In this era of personalized medicine, one should reevaluate new medicines and treatments for cancer, says Prof. Donald Berry, Ph.D.,
Dr. Berry, professor and chair of the Department of Biostatistics and Applied Mathematics at The University of Texas M. D. Anderson Cancer Center, sees a need to rethink how clinical trials are designed and conducted in the U.S. He thinks the current 50-year-old system, will not be able to cope with the strain of 21st century medicine, and something should be done to relieve that strain.
Berry outlines his new approach to clinical trials in the January 2006 issue of Nature Reviews Drug Discovery. In the article, he advocates that the statistical method used to evaluate new drugs be turned on its head. He says the statistical method used nearly exclusively to design and monitor clinical trials today—a method called frequentist or Neyman-Pearson (for the statisticians who advocated its use)—is so narrowly focused and rigorous in its requirements that it limits innovation and learning.

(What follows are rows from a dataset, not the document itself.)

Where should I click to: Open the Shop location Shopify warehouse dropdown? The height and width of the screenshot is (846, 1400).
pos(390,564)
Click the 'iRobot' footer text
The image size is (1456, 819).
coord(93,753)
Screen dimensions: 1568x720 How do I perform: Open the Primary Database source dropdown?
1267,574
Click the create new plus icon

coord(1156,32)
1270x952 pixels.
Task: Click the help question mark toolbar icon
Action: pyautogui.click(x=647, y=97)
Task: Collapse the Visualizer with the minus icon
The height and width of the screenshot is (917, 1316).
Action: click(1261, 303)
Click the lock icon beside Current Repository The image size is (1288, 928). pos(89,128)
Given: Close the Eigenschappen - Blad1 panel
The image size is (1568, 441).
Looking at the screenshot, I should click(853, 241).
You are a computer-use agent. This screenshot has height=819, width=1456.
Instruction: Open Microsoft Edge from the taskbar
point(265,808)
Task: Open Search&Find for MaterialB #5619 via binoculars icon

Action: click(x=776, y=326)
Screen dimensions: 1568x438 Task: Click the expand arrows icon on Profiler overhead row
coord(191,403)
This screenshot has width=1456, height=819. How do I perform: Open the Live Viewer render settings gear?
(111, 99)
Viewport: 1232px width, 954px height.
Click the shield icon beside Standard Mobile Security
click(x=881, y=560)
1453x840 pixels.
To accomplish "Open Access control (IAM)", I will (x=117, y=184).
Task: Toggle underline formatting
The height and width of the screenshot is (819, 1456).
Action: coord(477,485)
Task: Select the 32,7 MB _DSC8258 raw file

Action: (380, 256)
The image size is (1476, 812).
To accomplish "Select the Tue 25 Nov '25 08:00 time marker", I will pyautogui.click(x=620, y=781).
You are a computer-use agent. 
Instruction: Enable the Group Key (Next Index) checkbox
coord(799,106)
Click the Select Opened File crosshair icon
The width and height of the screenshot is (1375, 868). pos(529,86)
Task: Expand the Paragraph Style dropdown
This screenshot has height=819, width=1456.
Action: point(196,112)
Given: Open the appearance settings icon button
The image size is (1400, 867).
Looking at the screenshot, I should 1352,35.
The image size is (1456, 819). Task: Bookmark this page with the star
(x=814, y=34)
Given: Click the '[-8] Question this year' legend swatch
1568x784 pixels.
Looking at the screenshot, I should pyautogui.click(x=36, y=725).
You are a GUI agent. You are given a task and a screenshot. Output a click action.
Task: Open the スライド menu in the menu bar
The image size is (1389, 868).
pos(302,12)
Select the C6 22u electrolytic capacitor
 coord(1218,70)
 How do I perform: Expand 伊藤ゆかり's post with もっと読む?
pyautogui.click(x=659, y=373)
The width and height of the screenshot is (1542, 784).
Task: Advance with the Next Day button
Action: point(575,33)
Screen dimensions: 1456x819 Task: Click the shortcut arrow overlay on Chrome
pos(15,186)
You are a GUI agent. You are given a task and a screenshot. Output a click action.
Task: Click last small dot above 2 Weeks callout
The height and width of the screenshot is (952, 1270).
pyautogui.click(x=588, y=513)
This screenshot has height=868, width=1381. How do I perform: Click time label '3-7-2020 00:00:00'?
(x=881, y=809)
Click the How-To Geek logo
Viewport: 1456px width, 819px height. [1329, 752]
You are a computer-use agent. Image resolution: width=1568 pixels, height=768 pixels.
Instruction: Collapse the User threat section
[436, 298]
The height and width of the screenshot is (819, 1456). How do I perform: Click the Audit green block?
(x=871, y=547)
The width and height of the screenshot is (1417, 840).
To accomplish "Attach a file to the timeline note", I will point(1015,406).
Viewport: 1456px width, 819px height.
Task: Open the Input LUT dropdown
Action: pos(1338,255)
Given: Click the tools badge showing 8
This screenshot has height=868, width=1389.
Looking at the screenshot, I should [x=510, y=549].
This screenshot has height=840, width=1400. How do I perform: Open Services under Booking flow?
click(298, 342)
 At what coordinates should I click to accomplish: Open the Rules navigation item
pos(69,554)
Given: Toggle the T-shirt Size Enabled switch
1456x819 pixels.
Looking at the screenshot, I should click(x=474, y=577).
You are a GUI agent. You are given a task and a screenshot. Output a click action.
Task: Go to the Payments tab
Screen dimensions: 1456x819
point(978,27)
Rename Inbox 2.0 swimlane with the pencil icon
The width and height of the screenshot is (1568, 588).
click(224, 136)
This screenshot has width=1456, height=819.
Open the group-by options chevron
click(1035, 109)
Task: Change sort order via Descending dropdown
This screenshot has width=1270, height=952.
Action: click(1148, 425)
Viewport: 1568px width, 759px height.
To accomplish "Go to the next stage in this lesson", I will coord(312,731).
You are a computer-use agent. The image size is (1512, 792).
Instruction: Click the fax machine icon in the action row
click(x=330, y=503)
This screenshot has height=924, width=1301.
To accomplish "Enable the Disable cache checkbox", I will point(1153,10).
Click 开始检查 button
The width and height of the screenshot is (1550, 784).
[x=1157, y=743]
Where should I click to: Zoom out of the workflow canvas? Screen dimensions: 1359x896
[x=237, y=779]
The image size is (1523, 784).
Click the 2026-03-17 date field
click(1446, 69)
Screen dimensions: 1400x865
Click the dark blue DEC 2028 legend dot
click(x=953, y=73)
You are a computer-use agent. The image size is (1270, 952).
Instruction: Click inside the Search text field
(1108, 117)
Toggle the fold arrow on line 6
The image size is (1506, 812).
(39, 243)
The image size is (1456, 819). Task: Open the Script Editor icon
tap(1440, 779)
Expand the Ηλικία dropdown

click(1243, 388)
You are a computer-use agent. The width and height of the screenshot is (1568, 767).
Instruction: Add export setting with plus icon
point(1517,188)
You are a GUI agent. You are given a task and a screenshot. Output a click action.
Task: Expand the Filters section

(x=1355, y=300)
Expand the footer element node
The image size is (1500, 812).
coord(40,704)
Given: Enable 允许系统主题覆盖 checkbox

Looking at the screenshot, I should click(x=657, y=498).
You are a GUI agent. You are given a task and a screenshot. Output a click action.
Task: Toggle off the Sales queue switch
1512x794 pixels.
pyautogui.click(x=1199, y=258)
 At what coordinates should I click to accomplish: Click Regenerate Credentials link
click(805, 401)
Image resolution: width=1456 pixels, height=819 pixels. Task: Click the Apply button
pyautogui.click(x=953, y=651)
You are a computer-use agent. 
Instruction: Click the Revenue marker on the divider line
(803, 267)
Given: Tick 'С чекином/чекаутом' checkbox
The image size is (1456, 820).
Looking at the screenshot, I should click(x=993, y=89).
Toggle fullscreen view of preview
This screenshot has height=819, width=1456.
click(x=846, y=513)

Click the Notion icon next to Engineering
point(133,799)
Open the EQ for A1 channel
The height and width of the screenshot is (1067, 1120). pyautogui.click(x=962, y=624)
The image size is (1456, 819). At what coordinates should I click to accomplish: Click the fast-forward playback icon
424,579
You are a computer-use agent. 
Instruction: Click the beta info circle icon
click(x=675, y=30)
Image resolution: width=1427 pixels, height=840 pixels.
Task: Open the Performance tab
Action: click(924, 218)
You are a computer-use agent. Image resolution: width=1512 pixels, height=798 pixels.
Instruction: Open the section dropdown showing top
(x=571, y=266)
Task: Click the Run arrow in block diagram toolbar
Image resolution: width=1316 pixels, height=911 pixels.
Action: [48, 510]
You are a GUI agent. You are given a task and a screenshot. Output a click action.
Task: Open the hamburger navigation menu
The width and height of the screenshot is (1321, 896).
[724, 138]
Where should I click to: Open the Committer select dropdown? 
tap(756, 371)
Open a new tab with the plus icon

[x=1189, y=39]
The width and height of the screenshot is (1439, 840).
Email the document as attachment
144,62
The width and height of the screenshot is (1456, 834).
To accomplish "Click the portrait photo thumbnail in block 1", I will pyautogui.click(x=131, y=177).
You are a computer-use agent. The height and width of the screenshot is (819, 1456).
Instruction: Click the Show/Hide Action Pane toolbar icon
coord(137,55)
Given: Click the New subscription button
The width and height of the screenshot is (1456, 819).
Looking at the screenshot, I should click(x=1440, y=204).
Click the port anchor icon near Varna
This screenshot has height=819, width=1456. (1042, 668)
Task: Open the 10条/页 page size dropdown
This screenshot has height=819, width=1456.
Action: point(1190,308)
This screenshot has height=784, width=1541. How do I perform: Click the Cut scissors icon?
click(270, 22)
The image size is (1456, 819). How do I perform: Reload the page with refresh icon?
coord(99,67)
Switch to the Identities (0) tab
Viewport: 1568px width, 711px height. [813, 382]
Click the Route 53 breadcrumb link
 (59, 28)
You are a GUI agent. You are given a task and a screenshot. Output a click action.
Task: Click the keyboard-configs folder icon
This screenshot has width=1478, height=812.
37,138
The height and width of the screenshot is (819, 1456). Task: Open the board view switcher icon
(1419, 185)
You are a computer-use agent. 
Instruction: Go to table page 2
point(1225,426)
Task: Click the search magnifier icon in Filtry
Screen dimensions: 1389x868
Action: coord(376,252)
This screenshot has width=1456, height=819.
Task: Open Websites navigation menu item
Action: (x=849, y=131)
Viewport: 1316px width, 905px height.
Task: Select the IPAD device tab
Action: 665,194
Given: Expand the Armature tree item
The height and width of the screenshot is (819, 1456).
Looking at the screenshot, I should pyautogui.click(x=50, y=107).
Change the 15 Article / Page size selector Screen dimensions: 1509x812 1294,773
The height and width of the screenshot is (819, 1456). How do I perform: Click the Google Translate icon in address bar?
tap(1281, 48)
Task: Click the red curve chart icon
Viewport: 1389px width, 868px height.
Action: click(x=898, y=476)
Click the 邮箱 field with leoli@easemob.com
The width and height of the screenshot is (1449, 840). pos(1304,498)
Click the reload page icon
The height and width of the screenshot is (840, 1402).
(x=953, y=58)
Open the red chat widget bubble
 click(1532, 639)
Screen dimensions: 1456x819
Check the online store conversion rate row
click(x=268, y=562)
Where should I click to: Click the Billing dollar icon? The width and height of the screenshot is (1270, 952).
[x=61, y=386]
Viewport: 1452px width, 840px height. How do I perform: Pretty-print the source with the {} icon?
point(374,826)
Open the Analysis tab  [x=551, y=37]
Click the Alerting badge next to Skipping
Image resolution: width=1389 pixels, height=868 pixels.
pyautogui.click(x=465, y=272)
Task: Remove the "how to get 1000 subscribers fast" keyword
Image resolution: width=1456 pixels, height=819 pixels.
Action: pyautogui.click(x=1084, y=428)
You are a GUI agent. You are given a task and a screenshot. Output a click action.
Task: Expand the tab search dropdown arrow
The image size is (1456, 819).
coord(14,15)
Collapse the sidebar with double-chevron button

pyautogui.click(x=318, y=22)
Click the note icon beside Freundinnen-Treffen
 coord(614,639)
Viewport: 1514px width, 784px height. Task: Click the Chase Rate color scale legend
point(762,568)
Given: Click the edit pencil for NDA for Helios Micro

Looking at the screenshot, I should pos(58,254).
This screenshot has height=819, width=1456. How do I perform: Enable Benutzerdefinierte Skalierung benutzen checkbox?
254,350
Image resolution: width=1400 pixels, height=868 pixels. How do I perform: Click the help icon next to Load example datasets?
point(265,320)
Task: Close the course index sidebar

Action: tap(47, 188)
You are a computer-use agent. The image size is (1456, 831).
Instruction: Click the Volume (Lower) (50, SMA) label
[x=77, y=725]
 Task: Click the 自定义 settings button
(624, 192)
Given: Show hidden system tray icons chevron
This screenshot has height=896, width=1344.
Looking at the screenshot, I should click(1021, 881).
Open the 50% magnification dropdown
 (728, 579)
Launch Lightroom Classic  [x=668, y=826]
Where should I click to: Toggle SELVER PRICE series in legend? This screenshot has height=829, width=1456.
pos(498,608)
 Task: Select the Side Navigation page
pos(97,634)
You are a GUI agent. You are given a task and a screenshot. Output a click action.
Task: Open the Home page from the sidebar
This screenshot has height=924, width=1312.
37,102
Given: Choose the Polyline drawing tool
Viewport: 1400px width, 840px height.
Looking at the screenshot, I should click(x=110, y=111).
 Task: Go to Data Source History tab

The solution, which he has advocated for over 30 years, is to adopt a system called the Bayesian method, a statistical approach he says is more in line with how science works. He sites examples of Bayesian approaches being used routinely in physics, geology and other sciences. And he is putting his approach to the test at M. D. Anderson, where over 100 cancer-related phase I and II clinical trials are being planned or carried out using the Bayesian approach.
The main difference between the Bayesian approach and the frequentist approach to clinical trials is how each method deals with uncertainty, an inescapable component of any clinical trial. Unlike frequentist methods, Bayesian methods assign anything unknown a probability using information from previous experiments, explains Berry. In other words, Bayesian methods make use of the results of previous experiments, whereas frequentist approaches assume we have no prior results.
Using the Bayesian approach, it is possible to do continuous updating as information accrues. This characteristic makes it possible for medicine to build adaptive designs in clinical trials.
Berry argues that the Bayesian approach is better for doctors, patients who participate in clinical trials and for patients who are waiting for new treatments to become available.
Doctors want to be able to design trials to look at multiple potential treatment combinations and use biomarkers to determine who is responding to which medication. At the end of the day, when they enroll the last patient in the study, they want to be able to treat that patient optimally depending on the patient's disease characteristics. In the Bayesian approach, the trial design exploits the results as the trial is ongoing and adapts itself based on these interim results. This kind of approach is anathema in the standard approach.
However, Berry argues, such flexibility is crucial to clinical trials in the 21st century.